Only—one problem at a time.
Zev: Do I get to know now?
Me: Robert texted me.
Me: He invited us out on a double date.
Zev: You’re kidding.
Zev: You cannot be serious.
Me: I am dead serious. More dead than the hamster I had back in third grade, who I insisted was sleeping soundly rather than what she was, a furry little corpse.
Might as well rip off the band-aid.
Me: And I accepted.
Silence. Thought bubbles. The man has nothing left to say. He is about to unfriend me. Any second now…
Me: Zev?
Zev: I’m here.
Me: You think I’m foolish.
Zev: I think the situation is bizarre. I don’t understand why your married ex would invite you to do anything.
Me: Maybe he wants to be friends.

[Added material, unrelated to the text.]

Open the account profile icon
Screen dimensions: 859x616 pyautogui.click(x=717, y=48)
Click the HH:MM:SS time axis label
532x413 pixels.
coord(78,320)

Robert was important to me once. I would much rather be friends with him than harbor ill feelings.
Me: Will you come with me?
Zev: There is no way I’m letting you go alone. If you are insisting on going, I’ll be there.
And just like that, Zevulun Hayes does not unfriend me but comes to my rescue like the calming, muscle man, superhero he is.
Zev offered to pick me up, and I told him to stay in the car, that my grammy would have questions—ones he wouldn’t want to answer.
The truth is, I don’t want her asking all her questions or referring to him as “the redhead” or possibly flirting with him.
Surprisingly, when I told her that he wouldn’t be coming up to the door, she didn’t complain.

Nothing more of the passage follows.